Ignacjański rachunek sumienia Marka E. Thibodeaux SJ
Jestem przekonany, że lęk odgrywa w naszym życiu znacznie większą rolę, niż to sobie uświadamiamy czy chcemy przyznać. Co roku, gdy jadę na rekolekcje, żeby modlić się i odpocząć, pytam sam siebie: „Jaki jest w tej chwili mój największy lęk?” Zawsze prowadzi mnie to do owocnego dialogu z Bogiem.

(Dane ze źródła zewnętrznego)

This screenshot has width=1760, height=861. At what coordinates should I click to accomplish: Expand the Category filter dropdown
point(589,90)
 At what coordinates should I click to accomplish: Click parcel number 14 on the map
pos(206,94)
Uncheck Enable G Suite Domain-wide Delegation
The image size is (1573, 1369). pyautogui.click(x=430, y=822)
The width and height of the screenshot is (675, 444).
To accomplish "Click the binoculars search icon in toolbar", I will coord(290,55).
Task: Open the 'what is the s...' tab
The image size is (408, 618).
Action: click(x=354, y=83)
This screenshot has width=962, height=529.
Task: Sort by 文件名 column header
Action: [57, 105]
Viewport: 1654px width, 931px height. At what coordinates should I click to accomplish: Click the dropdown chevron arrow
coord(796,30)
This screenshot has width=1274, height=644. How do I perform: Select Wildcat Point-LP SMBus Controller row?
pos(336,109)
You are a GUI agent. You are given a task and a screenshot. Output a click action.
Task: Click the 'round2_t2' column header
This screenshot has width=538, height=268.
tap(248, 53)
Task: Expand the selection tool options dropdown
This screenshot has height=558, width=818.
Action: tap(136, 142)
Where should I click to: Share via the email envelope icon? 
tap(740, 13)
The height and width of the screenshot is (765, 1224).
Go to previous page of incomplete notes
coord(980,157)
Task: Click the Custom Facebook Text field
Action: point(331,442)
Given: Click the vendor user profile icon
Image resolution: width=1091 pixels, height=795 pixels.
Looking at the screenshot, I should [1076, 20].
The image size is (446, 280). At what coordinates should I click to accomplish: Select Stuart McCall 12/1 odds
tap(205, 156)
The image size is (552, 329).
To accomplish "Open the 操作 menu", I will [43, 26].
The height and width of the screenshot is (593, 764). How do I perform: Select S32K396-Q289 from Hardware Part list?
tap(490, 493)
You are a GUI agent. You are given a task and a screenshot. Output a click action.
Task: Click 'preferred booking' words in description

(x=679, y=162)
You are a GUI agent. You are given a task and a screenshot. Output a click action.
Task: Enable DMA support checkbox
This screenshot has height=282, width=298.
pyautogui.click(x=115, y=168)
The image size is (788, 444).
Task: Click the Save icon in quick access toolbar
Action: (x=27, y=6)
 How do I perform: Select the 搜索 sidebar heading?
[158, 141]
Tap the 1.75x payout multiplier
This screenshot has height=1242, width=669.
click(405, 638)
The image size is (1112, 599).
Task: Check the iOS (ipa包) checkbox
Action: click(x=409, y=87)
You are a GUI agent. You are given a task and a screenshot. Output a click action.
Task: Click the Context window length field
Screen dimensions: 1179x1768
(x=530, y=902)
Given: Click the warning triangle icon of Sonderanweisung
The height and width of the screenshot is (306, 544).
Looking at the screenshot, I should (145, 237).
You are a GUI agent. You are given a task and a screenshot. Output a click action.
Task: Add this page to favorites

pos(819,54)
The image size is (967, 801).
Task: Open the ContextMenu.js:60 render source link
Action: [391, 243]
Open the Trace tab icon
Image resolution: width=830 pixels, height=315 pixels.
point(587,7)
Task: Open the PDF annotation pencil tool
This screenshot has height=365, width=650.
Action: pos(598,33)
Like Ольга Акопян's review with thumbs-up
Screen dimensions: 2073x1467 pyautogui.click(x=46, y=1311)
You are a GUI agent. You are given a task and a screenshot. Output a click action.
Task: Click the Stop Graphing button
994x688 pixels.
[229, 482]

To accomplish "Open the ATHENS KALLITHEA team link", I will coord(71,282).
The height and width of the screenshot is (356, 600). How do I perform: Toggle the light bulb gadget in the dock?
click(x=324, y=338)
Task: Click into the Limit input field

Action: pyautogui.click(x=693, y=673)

Dzisiejszy rachunek sumienia zaprasza nas, by udać się w to ciemne miejsce w naszych sercach i w naszych duszach i spojrzeć naszym lękom prosto w twarz. Dotarcie do samego dna naszych lęków wymaga trochę wysiłku i odwagi. Często odkrywam, że korzeniem mojego lęku wcale nie jest to, czego bym się spodziewał. Ta duchowa praca może w ostatecznym rozrachunku przynieść duże pocieszenie, ale nie jest dla ludzi o słabych nerwach. Radzę więc, by przeprowadzać ten rachunek sumienia tylko wtedy, gdy czujecie się na siłach. W przeciwnym razie lepiej odłożyć go na inną okazję.